There’s something thrilling about hearing pop music perfectly performed. The style has been done to death, and in the last twenty years or so, it’s been pretty bad. But when it’s done right, pop music can still be magical, as it is on The All-About’s Winterpop. Zac Coe has somehow managed to pen eleven songs that work together or alone equally well. Lifting any one song off the record you could find a hit, but it’s best to listen to it all the way through so you get the full arc of the album.

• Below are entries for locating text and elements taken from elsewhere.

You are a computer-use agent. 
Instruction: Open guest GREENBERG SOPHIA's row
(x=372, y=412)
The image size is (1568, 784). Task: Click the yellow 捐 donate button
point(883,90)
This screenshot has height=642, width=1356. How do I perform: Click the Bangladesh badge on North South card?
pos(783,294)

If you’re looking to just cherrypick some highlights, start with the second track, “Occupy My Heart.” Even with the backing synth derivative of MGMT’s “Kids,” The All-About keeps it fresh with lyrical content written by someone just old enough to have a little perspective on the matters of the heart while you’re in high school. I’ve been taken with the opening line of the song, which would make it seem like the writer is remembering a time long in the past, which it may seem to have been due to our constant detachment from other people coupled with our bizarre longing for days of the past.
“Could it be anymore typical of me to be blown away by signs of life suburban towns and open skies. And a barefoot girl I’m always told I’m so young but I felt her with the windows down, we brandished our youth around like kids on a mission.”

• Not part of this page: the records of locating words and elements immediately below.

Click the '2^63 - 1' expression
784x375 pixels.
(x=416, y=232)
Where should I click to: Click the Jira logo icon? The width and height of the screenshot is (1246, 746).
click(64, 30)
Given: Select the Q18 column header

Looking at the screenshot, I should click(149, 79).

Coe seems transfixed on this detachment, as he sings about it on a couple songs. The opener deals with it pretty straight on: “I’m losing touch with all my friends, I guess I’ll probably see this through, cause I don’t know what else to do.” It’s a sly thing to take a topic like the human condition and make it funny and dance-y. I suppose I’d compare his songwriting to the films written by Charlie Kaufmann (though not as cerebral). They both take things that are very serious and turn them around in circles so the audience can see/hear the humor and the sadness.

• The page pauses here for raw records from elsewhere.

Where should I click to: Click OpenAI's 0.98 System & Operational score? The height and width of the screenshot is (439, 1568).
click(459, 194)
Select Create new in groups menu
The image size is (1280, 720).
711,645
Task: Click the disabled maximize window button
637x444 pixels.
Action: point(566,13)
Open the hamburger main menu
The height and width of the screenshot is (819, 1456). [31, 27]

There’s a sing-a-long quality to the way Zac delivers his lines that makes listening to Winterpop a very enjoyable experience. There are some fine songwriters out there who just don’t have the voice to elevate the material. One song that stands out in my mind that I can compare this to is The Mountain Goats “No Children.” Until you’ve been to a show and heard a thousand or so people sing “I hope you die. I hope we both die,” you haven’t lived. It’s the most surreal feeling, but at the same time there’s a universality to what Darnielle is writing about. The same can be said for The All-About.
There’s a lot of great stuff to be found here. Whether you enjoy the Vaccines-referencing “Post Break-Up Texts” or the synthy 80’s-driven “Lovesick Anthem,” I think there’s something for just about everyone. Winterpop is a throwback of my favorite variety, spending equal time on the sound and the message. It also features contributions from some people that I think are doing great things up in New York, including Layne Montgomery of The Great American Novel and Josh Aubin of Sons Of An Illustrious Father. If it’s been a while since you listened to a pop album, Winterpop would be a nice place to hop back in.
It’s a free download, so no excuses.